Travels with a Donkey, R. L. Stevenson.
| CONTENTS | | | The Road to Spain | 001 | Wheel of Fate. | 013 | From Moorish Spain to Andalucian Morocco | 023 | | Birthplace Deathplace | 035 | | Police to Suit Every Need | 046 | | An Algerian Visa | 057 | | Quo Vado | 067 | | Cold Sierras | 080 | | Time's Wingéd Boeing | 086 | | Resolution 678 and the Tables of the Law. | 099 | | Ultimatum | 113 | | Swing Low, Sweet Charabanc | 128 | | Shepherds are Cheaper Than Fences | 140 | | The Frozen Interior | 150 | | Aegean at Last. | 162 | | From Mount Sipylus to Mysian Olympus | 174 | | The Second Conquest | 186 | | The Iron Curtain Rises on a Scene of Capitalist Chaos | 198 | | The Square Root of All Evil. | 213 | | Never Again | 227 | | Home at Last | 249 |
THE ROAD TO SPAIN
George looked through the window. ‘Hey, Nicky, they're waiting for you.’
‘Yes,’ said John, eyebrows bristling. ‘There's about twenty of them.

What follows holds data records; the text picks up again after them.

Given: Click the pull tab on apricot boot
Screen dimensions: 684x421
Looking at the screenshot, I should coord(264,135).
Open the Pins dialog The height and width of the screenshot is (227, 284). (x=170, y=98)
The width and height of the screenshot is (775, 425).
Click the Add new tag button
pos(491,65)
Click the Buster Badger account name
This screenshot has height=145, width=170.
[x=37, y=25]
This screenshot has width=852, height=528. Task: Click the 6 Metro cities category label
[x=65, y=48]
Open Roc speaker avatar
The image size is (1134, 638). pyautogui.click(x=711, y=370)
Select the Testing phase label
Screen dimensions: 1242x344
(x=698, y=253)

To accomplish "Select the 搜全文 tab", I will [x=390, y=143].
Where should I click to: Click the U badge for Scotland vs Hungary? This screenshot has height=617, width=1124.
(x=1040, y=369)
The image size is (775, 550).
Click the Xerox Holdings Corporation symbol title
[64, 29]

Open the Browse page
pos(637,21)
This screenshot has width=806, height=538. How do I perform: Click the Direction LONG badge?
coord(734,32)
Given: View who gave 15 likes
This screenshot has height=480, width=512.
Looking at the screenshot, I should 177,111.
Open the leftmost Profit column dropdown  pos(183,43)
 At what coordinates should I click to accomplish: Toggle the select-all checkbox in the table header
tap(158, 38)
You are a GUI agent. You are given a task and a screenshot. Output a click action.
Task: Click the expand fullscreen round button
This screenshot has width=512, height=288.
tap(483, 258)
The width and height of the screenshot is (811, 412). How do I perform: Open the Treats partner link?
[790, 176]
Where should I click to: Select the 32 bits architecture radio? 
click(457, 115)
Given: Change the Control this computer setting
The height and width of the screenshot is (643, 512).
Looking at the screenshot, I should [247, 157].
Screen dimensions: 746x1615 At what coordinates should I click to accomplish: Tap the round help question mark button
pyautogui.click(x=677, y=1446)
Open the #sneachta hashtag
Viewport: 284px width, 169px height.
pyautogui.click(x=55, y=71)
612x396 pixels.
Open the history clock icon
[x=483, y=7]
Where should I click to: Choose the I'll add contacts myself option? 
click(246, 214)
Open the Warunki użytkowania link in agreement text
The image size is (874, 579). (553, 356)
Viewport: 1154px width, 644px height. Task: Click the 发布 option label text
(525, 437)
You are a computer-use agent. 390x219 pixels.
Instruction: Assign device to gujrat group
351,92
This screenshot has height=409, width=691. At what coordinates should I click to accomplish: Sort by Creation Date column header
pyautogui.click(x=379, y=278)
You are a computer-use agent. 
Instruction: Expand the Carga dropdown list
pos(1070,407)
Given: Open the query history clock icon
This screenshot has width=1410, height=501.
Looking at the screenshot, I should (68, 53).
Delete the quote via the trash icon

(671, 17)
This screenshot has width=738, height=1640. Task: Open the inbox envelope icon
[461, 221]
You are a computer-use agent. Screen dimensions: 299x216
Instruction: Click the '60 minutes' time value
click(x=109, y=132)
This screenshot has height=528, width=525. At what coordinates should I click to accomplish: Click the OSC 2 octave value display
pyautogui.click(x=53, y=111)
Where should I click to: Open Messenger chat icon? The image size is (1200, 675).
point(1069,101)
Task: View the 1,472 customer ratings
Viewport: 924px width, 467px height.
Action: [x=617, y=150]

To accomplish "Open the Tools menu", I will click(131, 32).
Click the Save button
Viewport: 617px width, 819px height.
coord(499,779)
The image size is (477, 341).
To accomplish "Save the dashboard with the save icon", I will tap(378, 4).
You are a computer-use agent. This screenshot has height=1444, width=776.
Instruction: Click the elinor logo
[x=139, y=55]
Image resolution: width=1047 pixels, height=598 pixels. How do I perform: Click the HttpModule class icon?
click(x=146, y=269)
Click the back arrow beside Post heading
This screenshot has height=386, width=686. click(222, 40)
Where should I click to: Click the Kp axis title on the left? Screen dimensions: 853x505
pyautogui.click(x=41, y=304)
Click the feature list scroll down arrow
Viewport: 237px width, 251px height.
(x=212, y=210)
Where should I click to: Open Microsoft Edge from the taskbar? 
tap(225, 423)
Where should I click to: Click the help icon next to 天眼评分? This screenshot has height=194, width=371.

They're cold.’
I looked up from my panniers. ‘I'll be right out.’
‘They're cold,’ repeated John.
‘Make it now,’ insisted George. ‘They want to be off to their Sunday dinners.’
I wheeled the bike to the front door, opening onto grey bleakness and the mewing of gulls. Trying to look casual, I lifted the eighty-odd pounds down the caravan steps.
There was a distant cheer. Concentrating on balance, I swung my leg over the saddle. Goosefleshed but steady, I made my way past rows of caravans towards the crowd by the gate.
Surrounded by hungry well-wishers, I held out a mittened hand for them to shake.
‘The best of luck,’ said the Mail subeditor. ‘You have more courage than I. And remember to write those articles.’ He held my hand firmly. ‘Here's to the first of those eight thousand miles!’
I smiled back as courageously as I could while cameras clicked and my pointing feet fought cramp.
‘Thank you, thank you,’ I said. ‘You've been very kind.’
An opening appeared in the crowd. With reasonable steadiness I cycled between groping hands.
And I was away.
The first of what eight thousand miles? What was I doing? In the name of common sense, what was I doing?
It had nothing to do with common sense of course. Here I was on Sunday 30 September 1990 riding out of Walney Island into Barrow on a mad trip round the Mediterranean, fifty-seven years old, lamed by a painful hip, quite unversed in cycle mechanics. My qualifications were pitiful.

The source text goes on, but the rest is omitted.